Rock mass classes along the tunnel alignment (a. Investigation stage, b. Tunneling stage).
An open TBM, as shown in Fig. 2, was used for construction section XEIII. The excavation diameter of the TBM cutterhead is 7830 mm. The cutterhead was equipped with 46 single disc cutters and four center copy disc cutters. The design specifications of the open TBM are summarized in Table 1.
Fig. 2.

TBM employed in this study.
Table 1.
Technical parameters of TBM.
| Technical parameters | Design value |
|---|---|
| Length/Weight of TBM | 298 m/1500 T |
| Number/diameter of single disc cutter | 46/483 mm |
| Number/diameter of center disc cutter | 4/432 mm |
| Nominal cutter spacing | 75 mm |
| Cutterhead diameter | 7830 mm |
| Rated torque | 1252 KN·m |
| Cutterhead rotating speed | 0-4-7.6 r/min |
| Maximum thrust | 27,488 KN |
| Maximum advance rate | 120 mm/min |
Rock mass classification during tunnel construction
The data used in this study were collected from chainage 61 + 400 to 62 + 985 m in section XEIII, which has a total length of 1585 m. During daily routine inspections and maintenance of the TBM, the rock mass condition of the tunnel face was recorded by entering the cutterhead. The rock mass condition of the tunnel wall was recorded by geological mapping during TBM tunneling. The recorded information includes tunnel mileage, rock type, rock mass structure and groundwater conditions, as well as the spacing, continuity, orientation and other conditions of each joint set. Rock cores from the tunnel wall were obtained by drilling holes at 50 m intervals.

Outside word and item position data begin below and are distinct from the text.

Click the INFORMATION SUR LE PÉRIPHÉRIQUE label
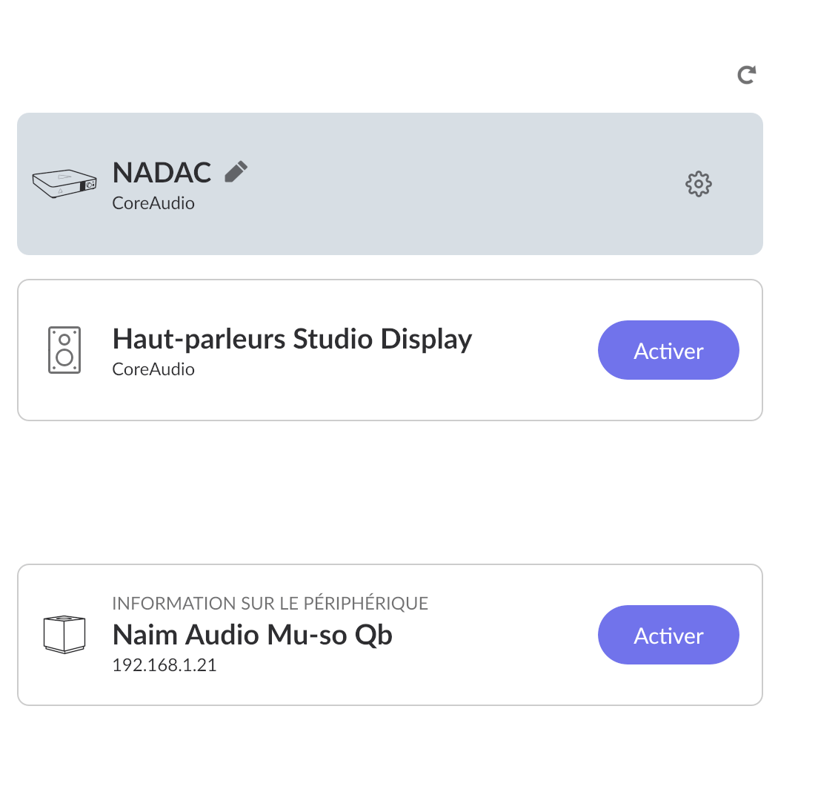Viewport: 818px width, 795px height. (270, 603)
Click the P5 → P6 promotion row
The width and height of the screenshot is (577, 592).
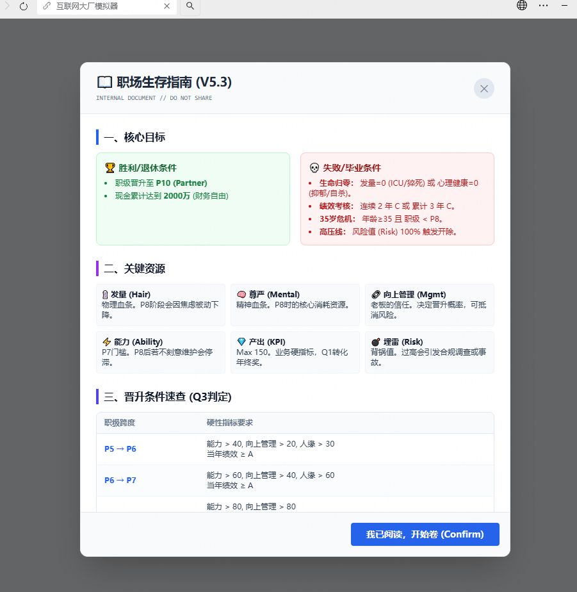(x=295, y=449)
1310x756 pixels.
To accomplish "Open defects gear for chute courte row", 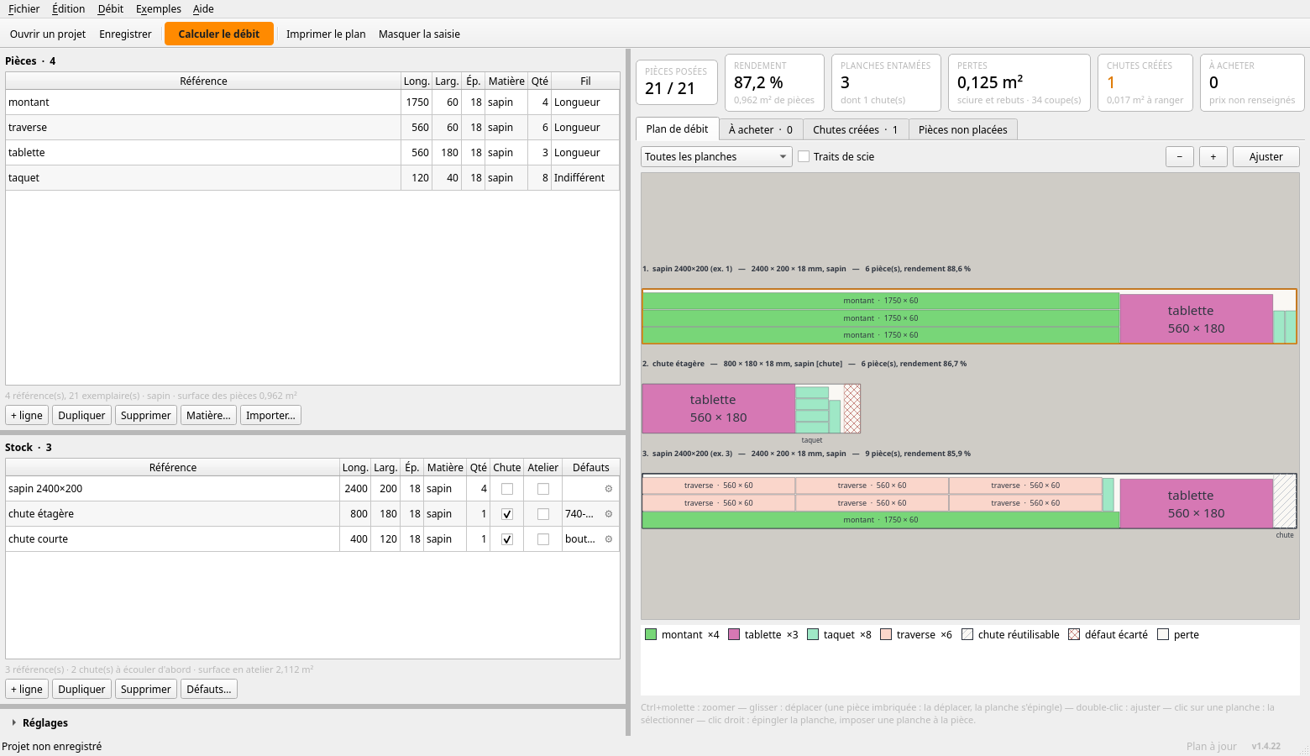I will coord(609,539).
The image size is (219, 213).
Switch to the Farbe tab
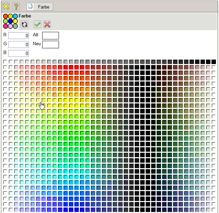[44, 7]
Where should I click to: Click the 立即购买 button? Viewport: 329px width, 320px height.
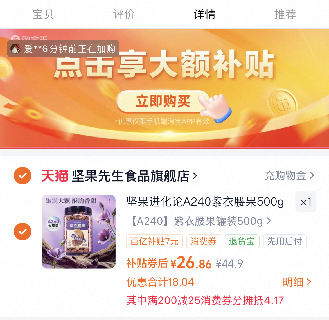(163, 101)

The uniaxial compressive strength tests were conducted to obtain the rock strength. The rock mass along the study section was classified based on HC (The National Standards Compilation Group of People’s Republic of China, 2008)33. The tunneling stage rock mass classes distribution, as shown in Fig. 1b. The average geological parameters of the classes I to V are shown in in Table 2. The proportion off each rock mass class in the investigation and tunneling stage is shown in Fig. 3.
Table 2.
Geological average parameters of rock mass classes.
| Class | Length /m | UCS/MPa | KV | Ground water | T |
|---|---|---|---|---|---|
| I | 395 | 105 | 0.9333 | Dripping | 88.3 |
| II | 875 | 80 | 0.6348 | Seepage | 72.2 |
| III | 165 | 73 | 0.47 | Seepage | 63.6 |
| IV | 95 | 57 | 0.3476 | Linear-flow | 40.3 |
| V | 55 | 45 | 1.1378 | Linear-flow | 5.5 |
Fig. 3.
Percentage distributions of rock mass classes along the tunnel alignment (a. investigation stage, b. tunneling stage).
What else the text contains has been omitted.